Achopera alternata Lea, 1910
Suborder:
Superfamily:
Family:
Subfamily:
Tribe:
Subtribe:
Genus:
POLYPHAGA Emery, 1886
CURCULIONOIDEA Latreille, 1802
CRYPTORHYNCHINAE Schönherr, 1825
CRYPTORHYNCHINI Schönherr, 1825
CRYPTORHYNCHINA Schönherr, 1825
ACHOPERA Pascoe, 1870
This small and elusive saproxylic weevil, native to New South Wales and Tasmania, is recorded from two UK sites; Denbighshire in Wales where a single specimen was found in 1998, and Hertfordshire in England where it was discovered in 2007 and is now established, these are the only known records of the species outside its native range. The Hertfordshire colony is present in long-established wooded parkland with many mature broadleaf and coniferous trees and an abundance of decaying timber; it is also very local to the authors and so is regularly sampled for coleoptera. Our first record of Achopera was among an extraction sample taken from a rot-hole in a fallen mature Fagus in 2007 and this remained our only record until 2014, surprising perhaps considering the time we spend looking for beetles in the park. In February 2014 a further specimen was extracted from similar material taken from an old hollow Fagus stump some 150 metres from the original discovery and since that time we have found adults among similar samples from the same stump throughout the winter months. Adults seem to like very dry and powdery a few cm below the surface and sometimes present among spider webs or alongside other beetles. Nocturnal examination of the stumps through the spring of 2014 revealed small numbers of adults on the surface of the wood, the highest number observed was ten; they move slowly out of cracks in the timber late in the evening and remain still on the surface, when several are present they usually remain remote from each other and we have not observed any interaction, even when they are close together, when disturbed they either remain still or move very slowly, prompting our common name of ‘sloth weevil’. Because of this, and due to their appearance, they are very difficult to discover and when looking at new sites a very careful nocturnal examination of dead and denuded beech trees is probably the best way to find them. On several occasions they seem to have been grazing on algae or fungi on the wood but they move very slowly and so this was not convincing. In 2017 we discovered another nocturnal specimen, this time on the surface of an area of dead wood on an otherwise healthy Quercus about 100 metres from the Fagus colony.

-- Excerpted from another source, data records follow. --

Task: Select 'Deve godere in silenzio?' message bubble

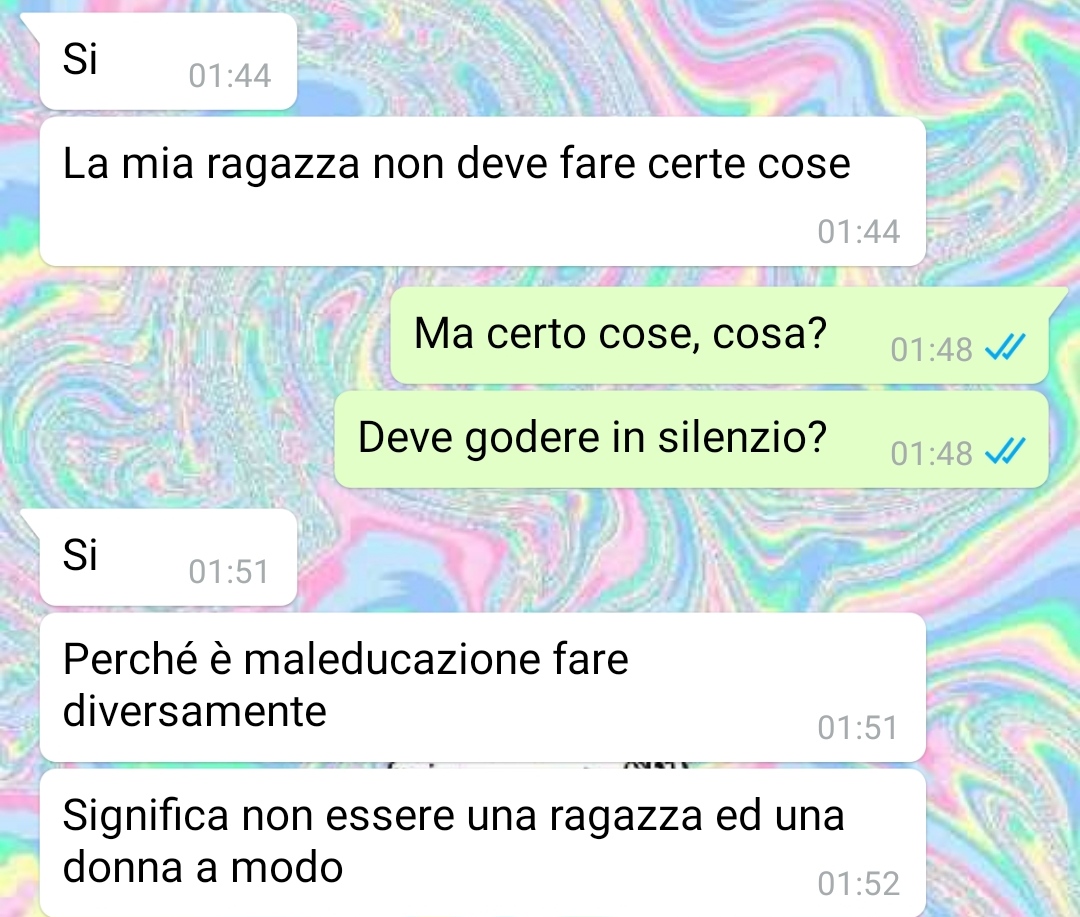Action: coord(692,439)
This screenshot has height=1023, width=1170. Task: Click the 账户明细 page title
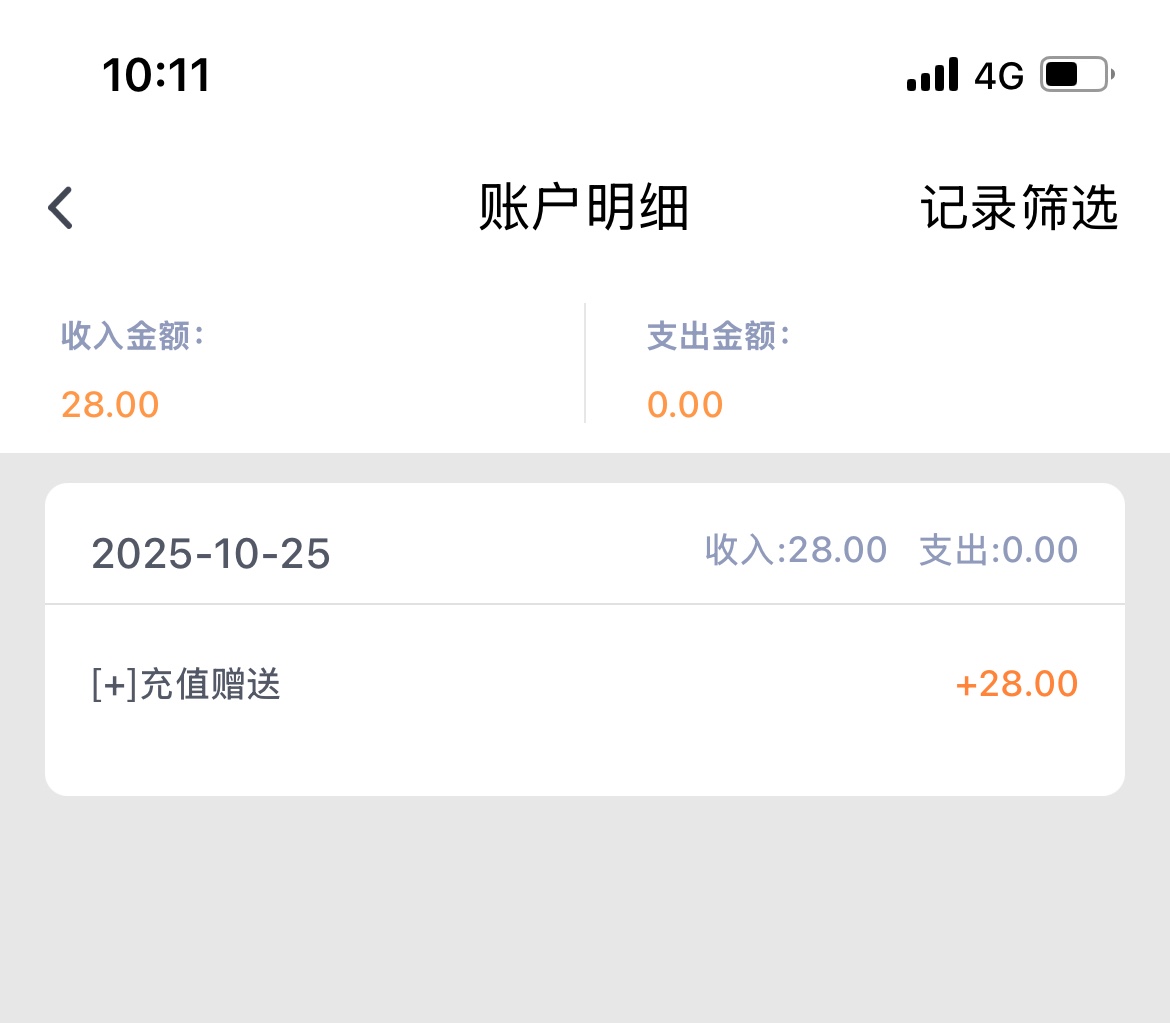coord(584,209)
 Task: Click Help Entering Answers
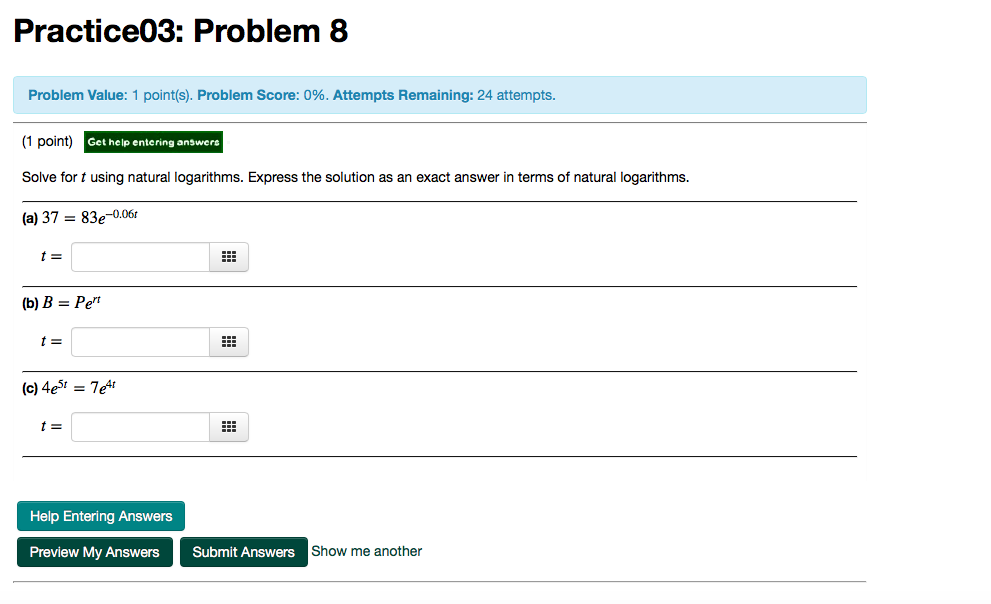click(100, 515)
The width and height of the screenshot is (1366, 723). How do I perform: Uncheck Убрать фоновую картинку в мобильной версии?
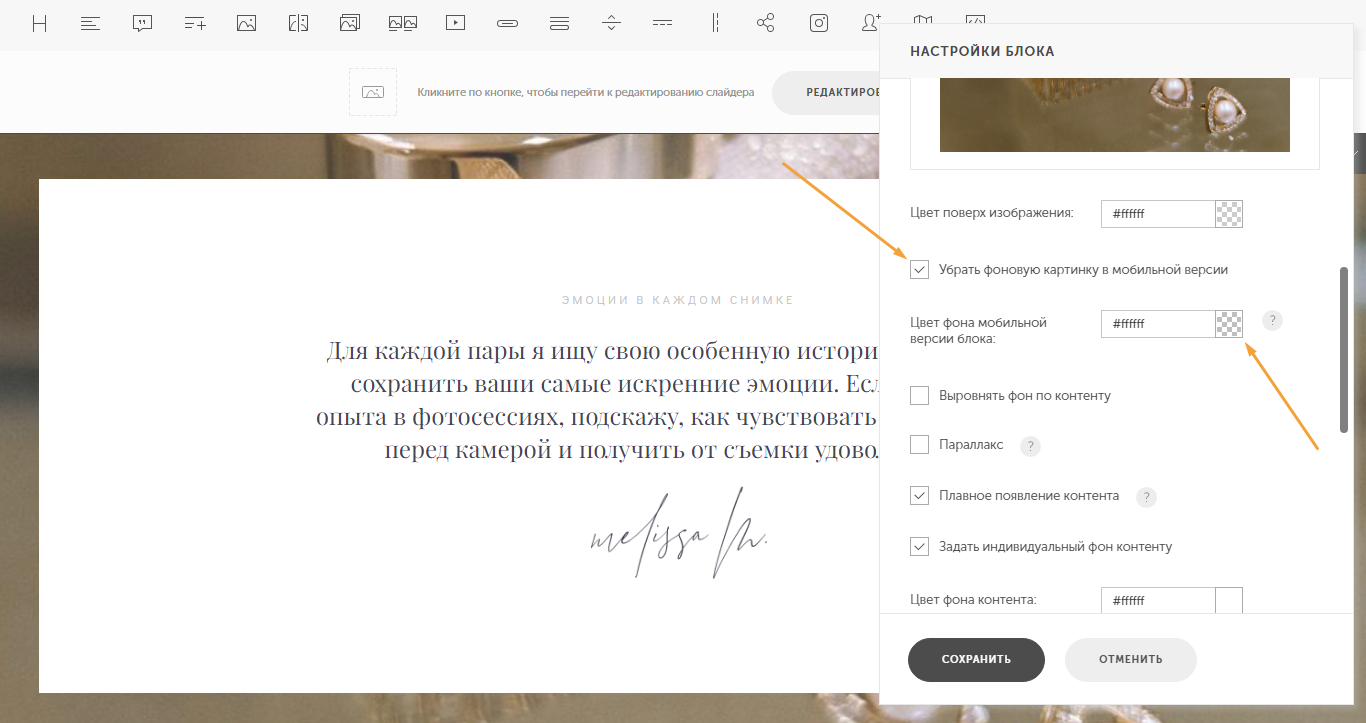click(x=920, y=269)
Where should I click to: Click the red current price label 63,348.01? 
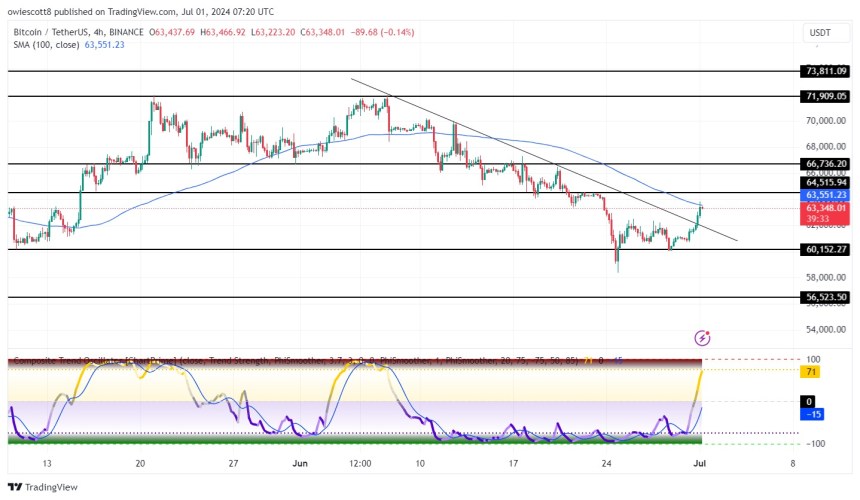[x=826, y=208]
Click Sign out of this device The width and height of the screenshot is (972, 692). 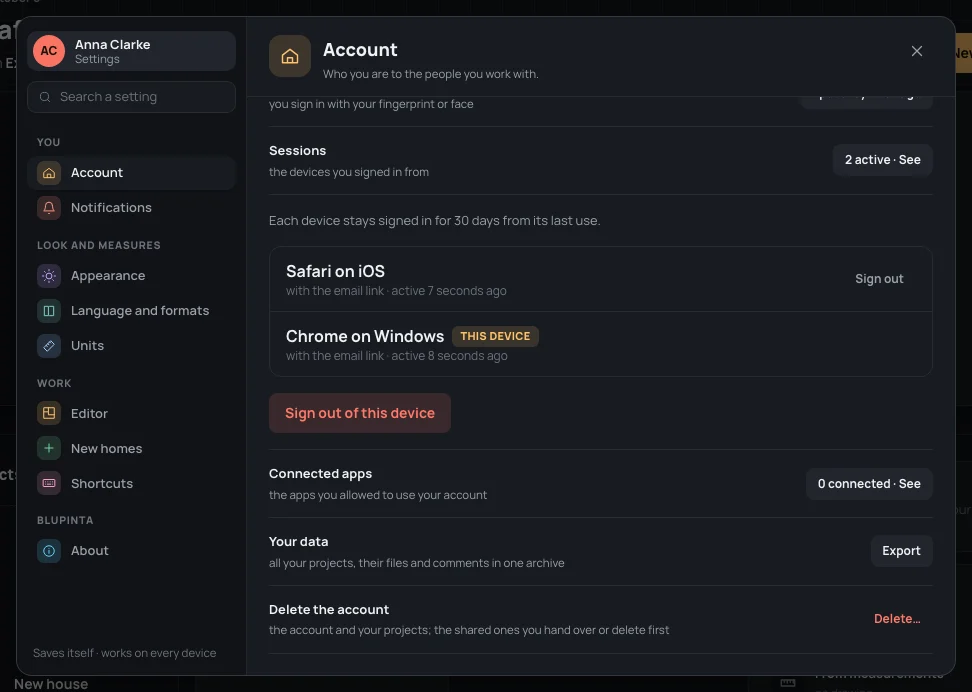pyautogui.click(x=360, y=413)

Both these finds have been close to avian nests and in both cases we have disturbed birds from these nests at night, this suggests to us that the beetles may disperse by phoresy to sites where conditions for them are ideal i.e. in dry rot holes beneath nests, in which case they might not be fussy regarding which species of broadleaf tree they colonize. This idea is strengthened by the appearance of the weevils; with their hooked tibiae, curved claws and the way the legs are bent in life-the apico-ventral part of the femora are excavate to partly accommodate the tibiae-they are strongly reminiscent of lice and it is very easy to imagine them clinging to feathers. In the absence of another explanation it is difficult to imagine how such a sluggish species is able to disperse over hundreds of metres, in life they do not retract the legs or display thanatosis when disturbed; they remain still or move slowly and give the impression of not being at all bothered, this behaviour might be in response to a general lack of predators as we often observe them in close proximity to large spiders. Pairs of adults have been kept in containers among apparently suitable substrate during the spring but mating has not been observed.
​
​Adults are very distinctive and should not be confused with any other species. 5-6mm, entire body and legs brown, mottles with darker transverse markings. Head transverse and mostly hidden under the anterior pronotal margin, with large weakly convex eyes and a short, almost parallel-sided rostrum which is covered with scales to the antennal insertions. Antennae short with the scape expanded in the apical half, a 7-segmented funiculus and rounded club. Pronotum transverse, broadest behind the middle and constricted before a raised anterior margin, posterior margin sinuate. Prosternum long in front of large, widely-separated and circular coxal cavities; with a wide and deep rostral channel reaching the posterior margin. Scutellum small but distinct, with curved lateral margins and an obtuse apex. Elytra parallel-sided with prominent shoulder and continuously rounded apically, deeply impressed and strongly punctured striae and raised third, fifth and seventh interstices. Femora without ventral teeth; excavate towards the apex to partly receive the tibiae, all tibiae with an incurved and sharp apical tooth. Tarsi robust; the two basal segments elongate and expanded apically, the third bilobed and mostly enclosing the small fourth segment, terminal segment long and curved. Claws free; smooth internally, curved and sharp. Males differ from females in the narrower and more strongly curved rostrum and the weakly depressed basal abdominal ventrites; in the female they are flat.